--- 抜粋箇所 ---
↓

1970年代の東京

1972年に俺は東京の中央線沿線にある大学に入り、中央線沿線に住んだ。ともかく「砂を噛むよな味気ない」受験生活を終えて、親元を離れて東京で自由を満喫しよう、と思ってた。

 1964年の東京オリンピックの準備のため、表参道を中心に、北は国立競技場、西は代々木公園、南は恵比寿、東は六本木に至る半径2.5kmくらいのエリアは”モダン”な街並みになった。この界隈がオリンピックの中心地だった。

ワシントンハイツと呼ばれたアメリカ軍居住地が日本に返還され、代々木公園となり、選手村や放送センター、国立代々木競技場(体育館)が建設され、放送センターはオリンピック後、NHKになった。ワシントンハイツなんて存在は、日本が占領されていた遺跡であり、日本人にとって早く忘れ去りたいものだった。(アメリカにとっても、「米軍基地は本土から出ていけ」という反米・反戦思想が日本人の間に盛り上がっていたから、遺跡を早く消したかった)俺も代々木公園には何回も行ったが、そこに以前何があったのかなんてあまり詮索しようとは思わなかった。多分、詮索しようという人は少なかったろう。

↑

--- 課題の目的 A ---
以下の行から、「screenshot」という文字列を含む行をすべて抽出し、書き写してください。大文字と小文字は区別されます。

--- 表示された行 ---
↓

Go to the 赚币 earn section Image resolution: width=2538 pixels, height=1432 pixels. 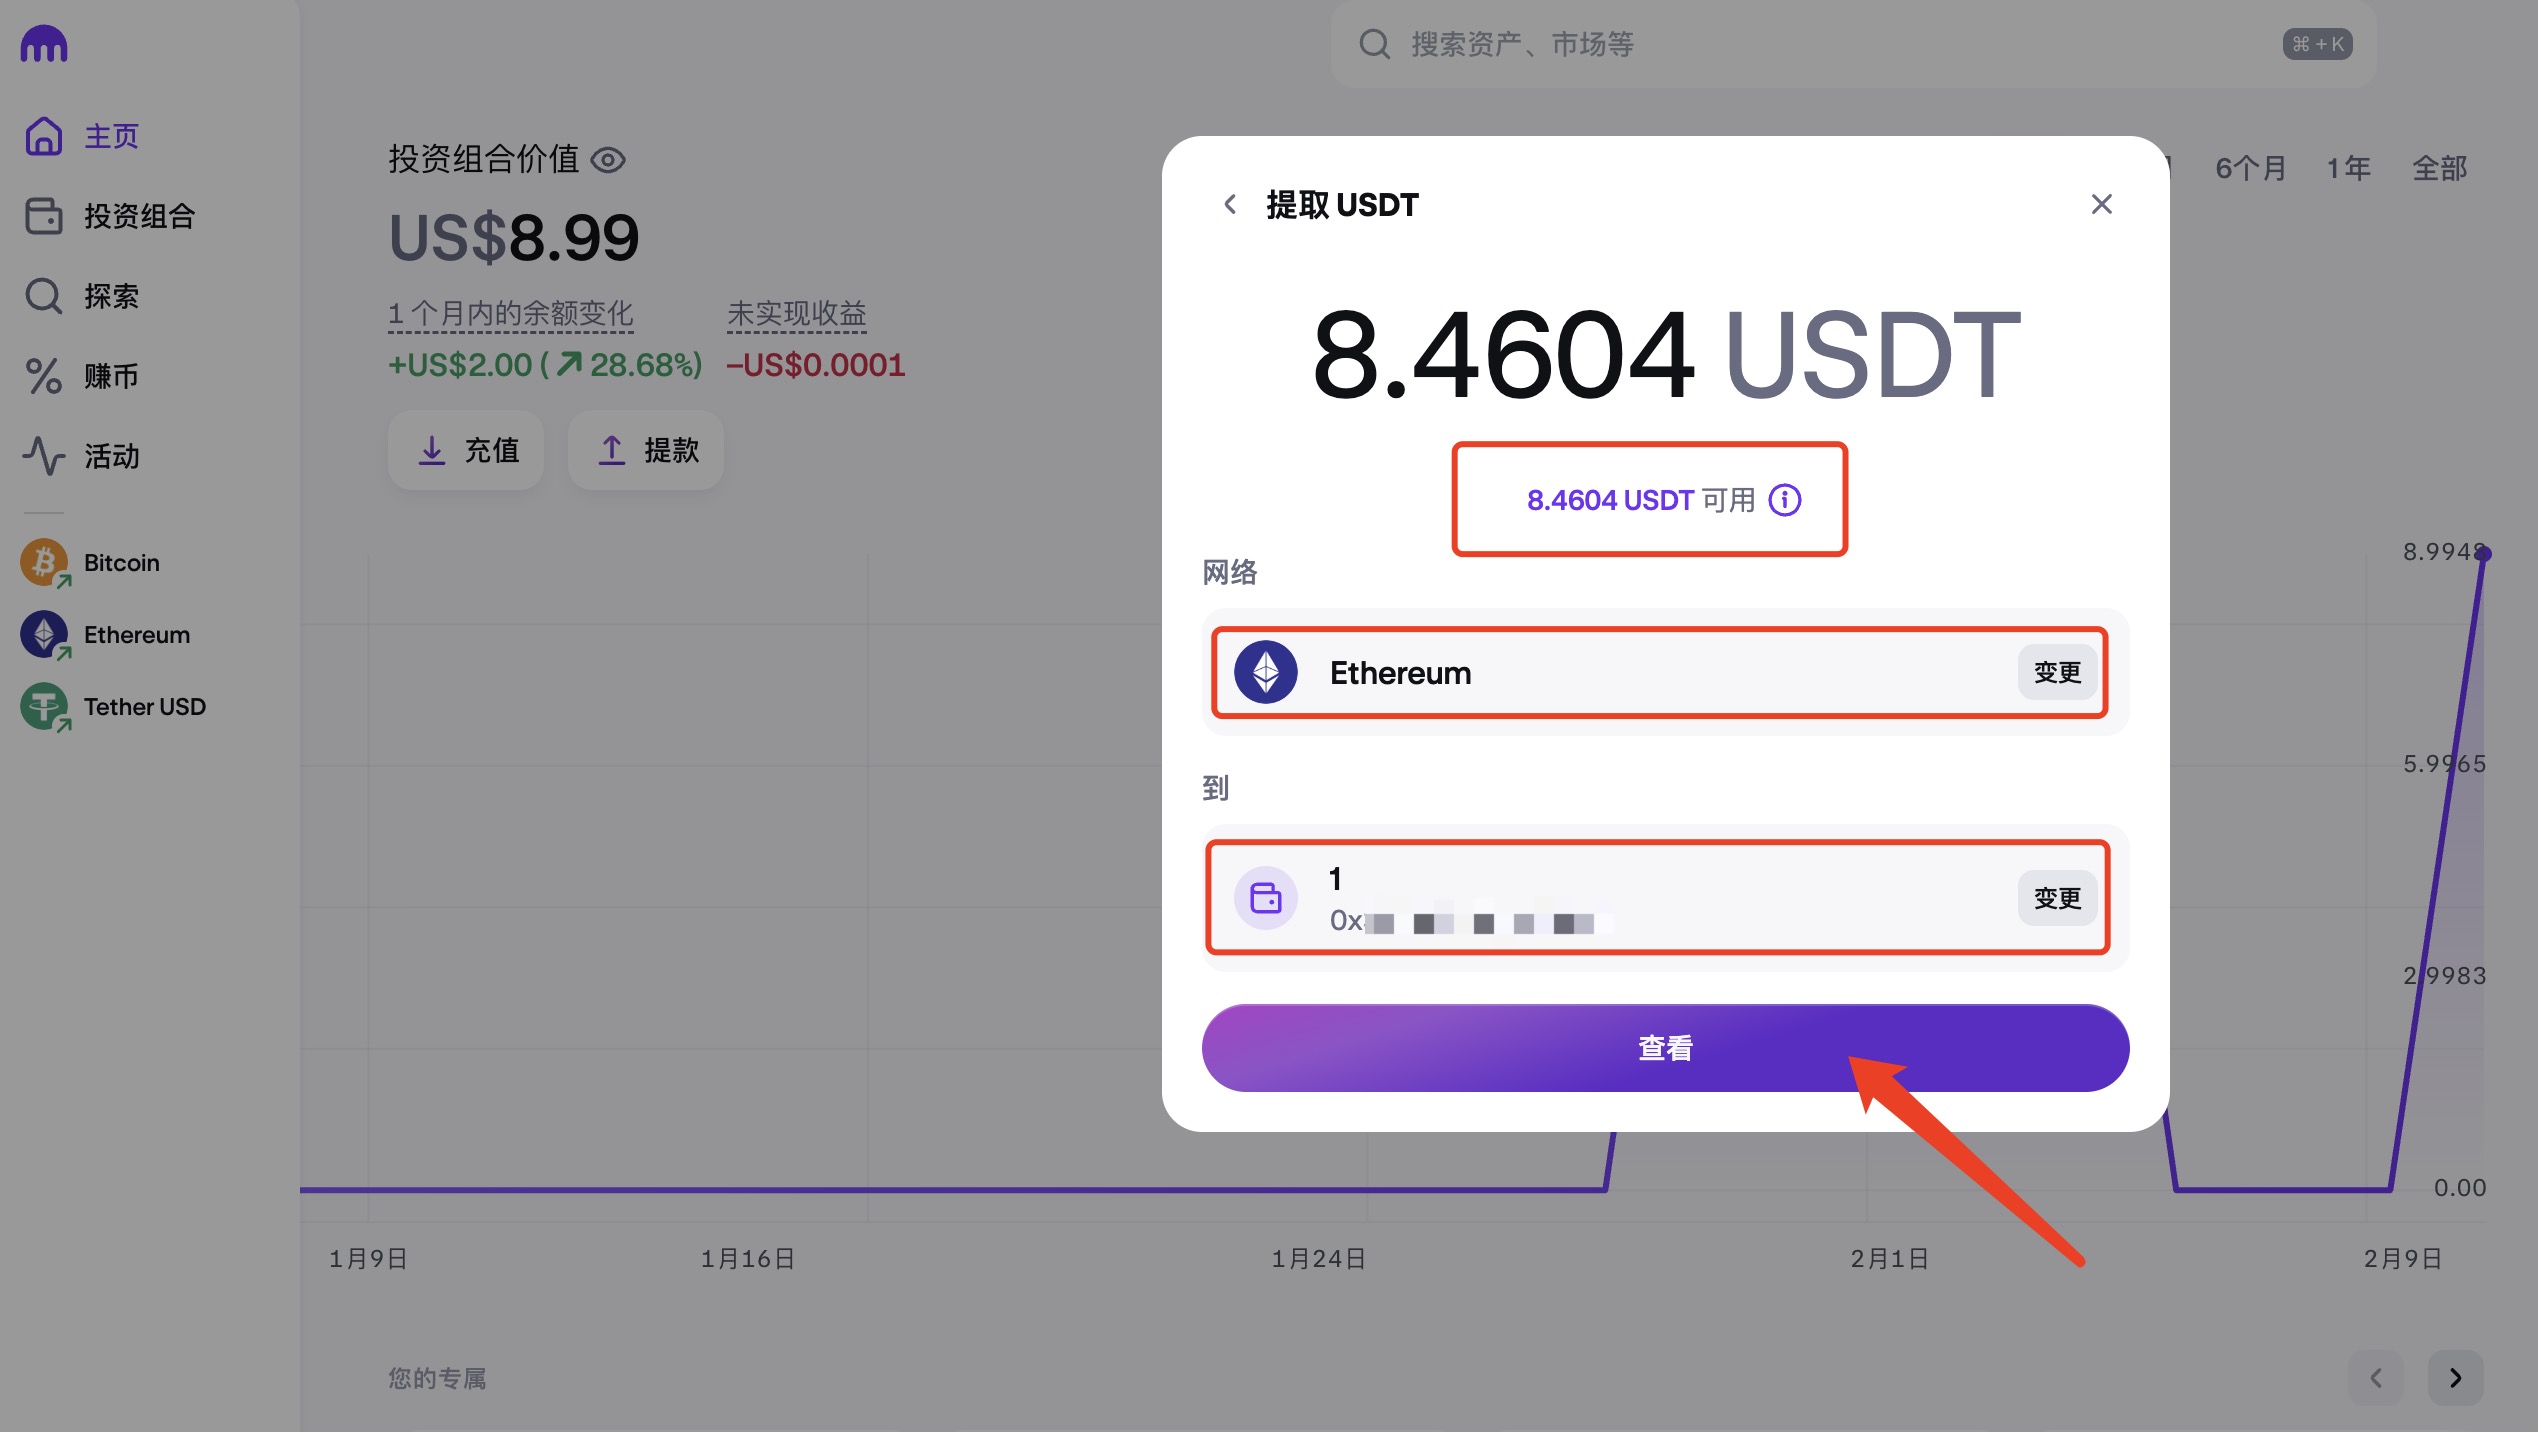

↑
↓

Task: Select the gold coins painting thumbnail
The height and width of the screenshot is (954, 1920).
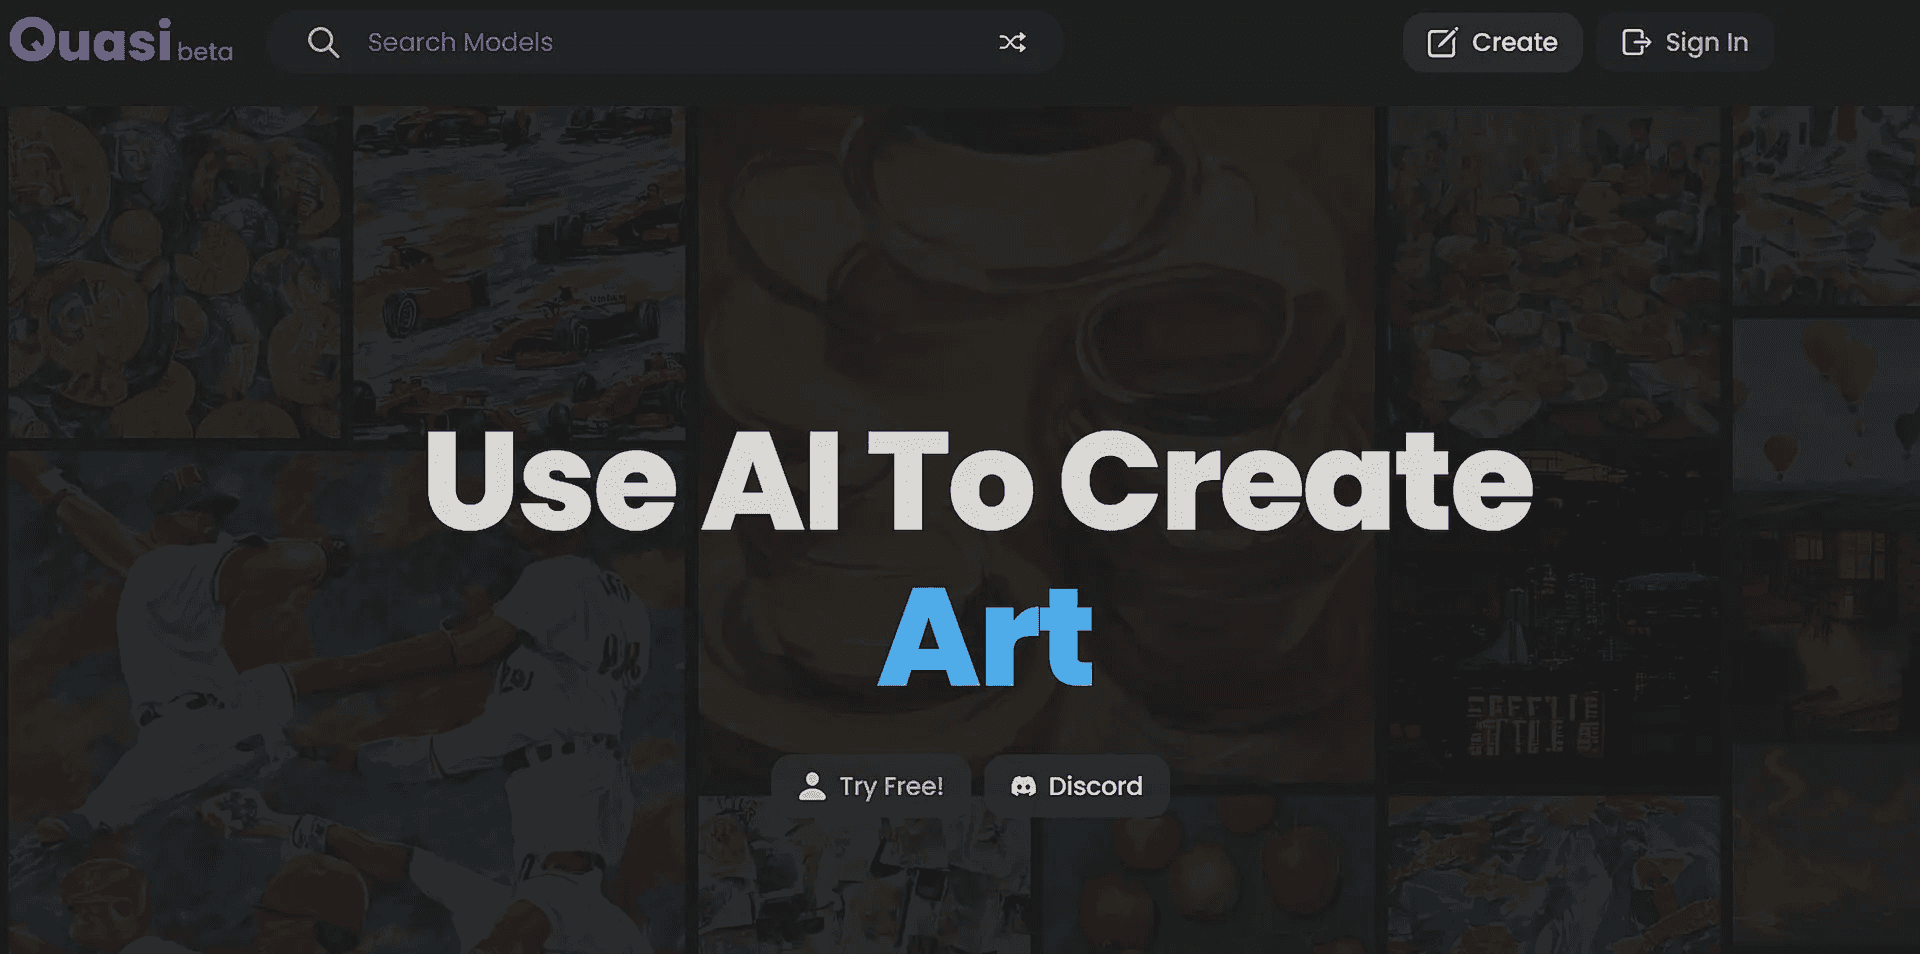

↑
↓

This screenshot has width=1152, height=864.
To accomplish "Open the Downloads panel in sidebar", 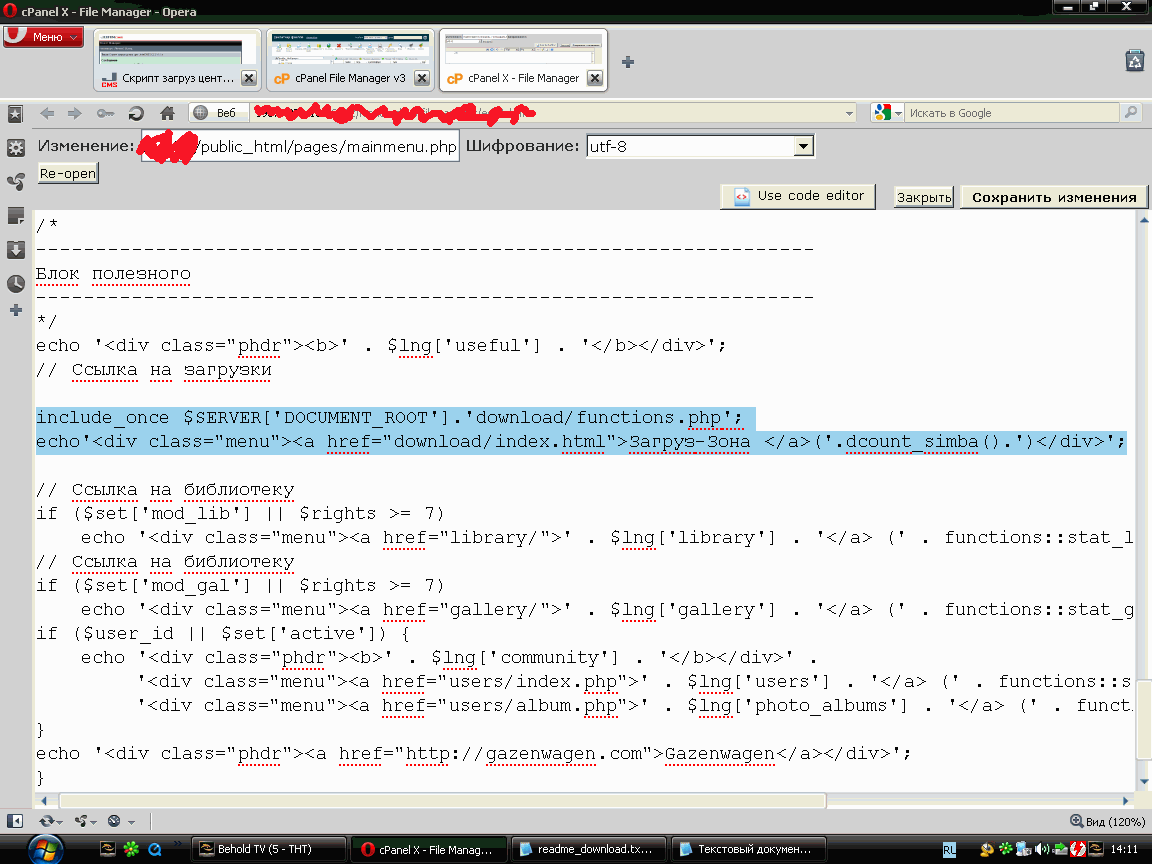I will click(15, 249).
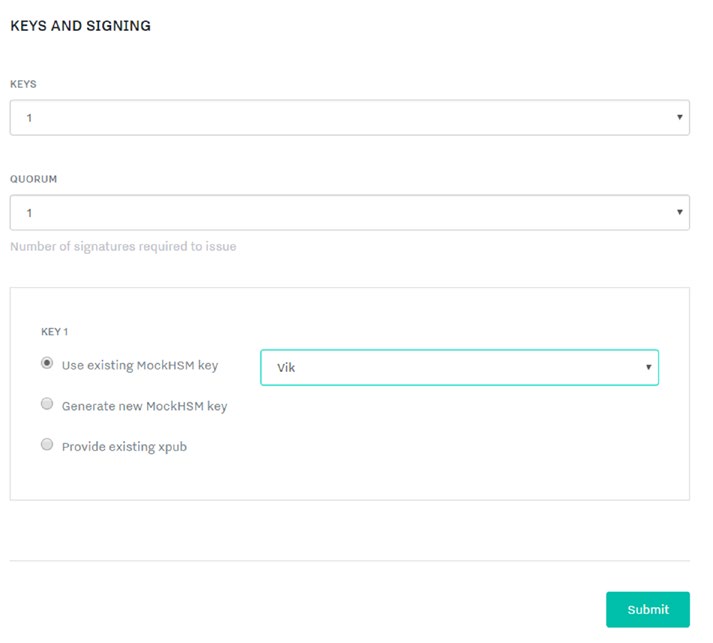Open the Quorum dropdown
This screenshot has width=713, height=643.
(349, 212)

↑

--- 課題の目的 B ---
上の1970年代の東京についての抜粋において、オリンピックの中心地となったエリアの北・西・南・東の端として挙げられている地名を、方角とともにすべて列挙してください。

--- 記述回答 A ---
The height and width of the screenshot is (954, 1920).
This screenshot has width=1152, height=864.
This screenshot has width=713, height=643.

--- 記述回答 B ---
北：国立競技場
西：代々木公園
南：恵比寿
東：六本木